- Review Date: 02/15/2012
- Bottom line:
The HP Wi-Fi Touch Mouse X7000 is a decent mouse, with nice features such as Wi-Fi connectivity and one-click Facebook photo sharing, but it's still a bit too clunky to replace your current pointing device.
Connects to your computer via Wi-Fi. Smooth touch scrolling. Facebook button makes sharing a breeze.
Less convenient than plug-and-play alternatives. Big and heavy. Requires Windows 7.
The HP Wi-Fi Touch Mouse X7000 ($59.99 list) performs a neat trick: It connects to your laptop or desktop not with a cable, a wireless dongle, or Bluetooth, but with Wi-Fi. It throws in an extra treat for social networking fanatics—a dedicated "post to Facebook" button—but it leaves plenty of other people out in the cold. If your PC uses Windows Vista or XP, if you own a Mac, or if you're left-handed or small-handed, the X7000 won't work for you. But if you fall into the middle ground of right-handed Windows 7 users, the X7000 offers a slick solution to a common mouse complaint.
Design and Features
A glossy plastic shell encases the X7000, with a rubber-coated thumb cushion running along its left-hand side. I'm not a fan of glossy plastic on a mouse; it puts a smooth, smudge-prone surface directly beneath your hand and gets slick after only a few minutes of use. But despite the smudge factor, the shell looks pretty sharp.
The X7000 is also big, measuring 1.83 by 3.52 by 4.86 inches (HWD) and weighing 0.38 pound, more than the Microsoft Touch Mouse ($79.95 list, 4.5 stars), which weighs only 0.29 pound. The extra weight and bulk can largely be attributed to the X7000's Wi-Fi antenna and two AA batteries (which HP claims deliver nine months of uptime), but the end result is a large mouse that may be uncomfortable and heavy for some users.
The "touch" aspect of the X7000 comes from the thin touch-sensitive strip that replaces the scroll wheel. Although the X7000 is not the first mouse we've seen with this sort of control, it lacks the horizontal scrolling capability of the Microsoft Explorer Touch Mouse ($49.95 list, 3.5 stars) or the haptic feedback you find on the Microsoft Arc Touch ($67.95 list, 3.5 stars). Aside from this, the X7000's touch scrolling feature worked well. It's worth noting, however, that the mouse has no other touch functionality, despite the glossy plastic giving it a passing resemblance to the Explorer or Verbatim Wireless Optical Touch Mouse ($29.99 street, 2.5 stars).
Several additional controls can be found on the X7000, including Forward and Back buttons for navigating between Web pages, and the dedicated button for posting text or images automatically to Facebook.
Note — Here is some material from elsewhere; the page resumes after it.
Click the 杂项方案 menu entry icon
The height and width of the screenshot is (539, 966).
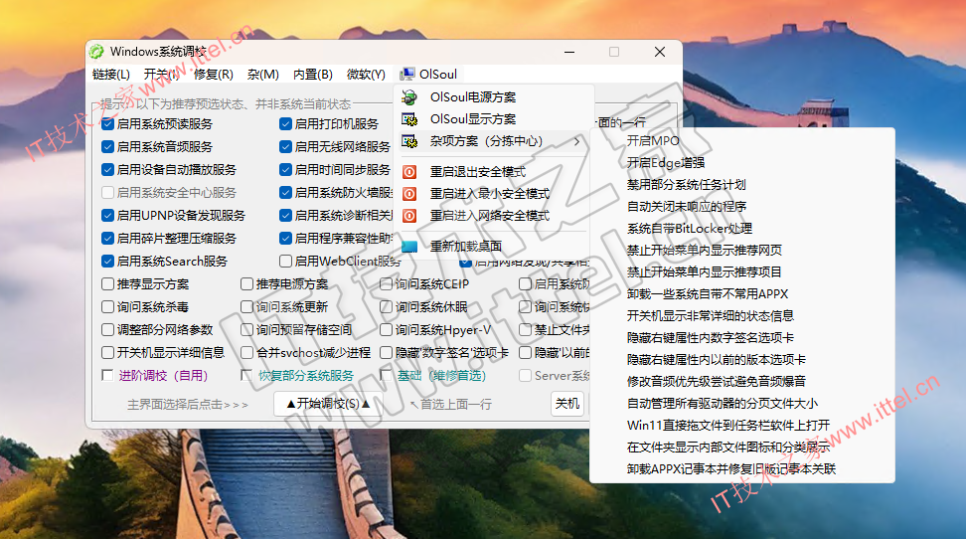tap(409, 141)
On the underside of the mouse are two Teflon feet, curving like two sides of a horseshoe around the outside edge of the mouse. The Teflon helps the mouse glide smoothly on most any surface, though it won't work especially well on a couch or a blanket.
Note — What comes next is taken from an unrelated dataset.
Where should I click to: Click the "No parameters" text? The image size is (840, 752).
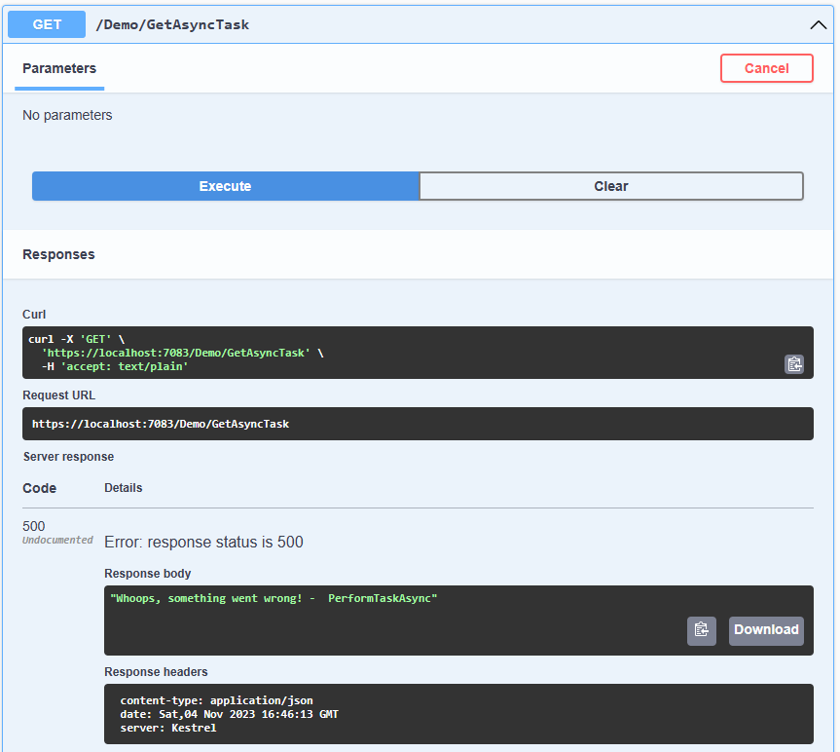[x=67, y=115]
An optical laser sensor on the X7000 can be adjusted to any sensitivity from 400dpi to 1,600dpi, but adjusting sensitivity on the fly may be too awkward and slow for those who may need to rapidly shift from one sensitivity setting to another.
The X7000 is a bit more complicated to set up than most wireless mice, which simply require plugging in an adapter. Instead you will have to install its drivers and control software (which lets you adjust the mouse sensitivity and enter your Facebook login information) from either an included disc or a download from HP's product support page. Once you've done this, an installation wizard walks you through the steps of connecting and syncing the mouse. This process includes several click-through menu items, so if you don't already have a functioning mouse or touchpad, you will be awkwardly navigating around with your Tab button. The whole process takes about three minutes from the time you open up the package to the time you are actually using the mouse.
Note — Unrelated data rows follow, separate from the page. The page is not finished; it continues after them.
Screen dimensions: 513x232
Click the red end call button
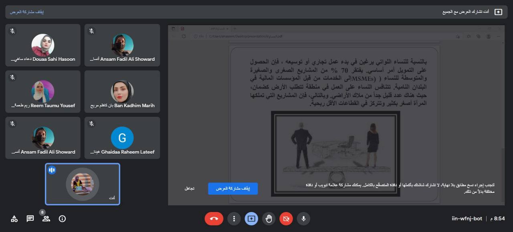coord(214,219)
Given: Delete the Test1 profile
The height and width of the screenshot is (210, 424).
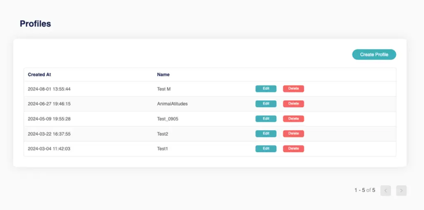Looking at the screenshot, I should click(x=293, y=149).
Connecting the X7000 to your PC creates a secure ad-hoc network; this won't interrupt your computer's regular Internet connection if you have one active, and will work even if you don't. This Wi-Fi connection provides a good range: HP claims up to 30 feet, but in our anecdotal testing in PCMag Labs the mouse actually maintained an operating connection over more than 45 feet.
In a vacuum, the HP Wi-Fi Touch Mouse X7000 is a solid mouse, with sleek looks and reliable wireless connectivity that doesn't require any of your precious USB ports. The touch scrolling is usable, and the dedicated Facebook button makes sharing photos with friends extremely easy. But in the larger context of wireless mice, the X7000 makes several compromises in its bulky frame, inconvenient setup, and incompatibility with any operating system aside from Windows 7. If you need every USB port on your PC, it may be a worthwhile purchase, but this product isn't quite ready to replace most users' existing wireless mouse.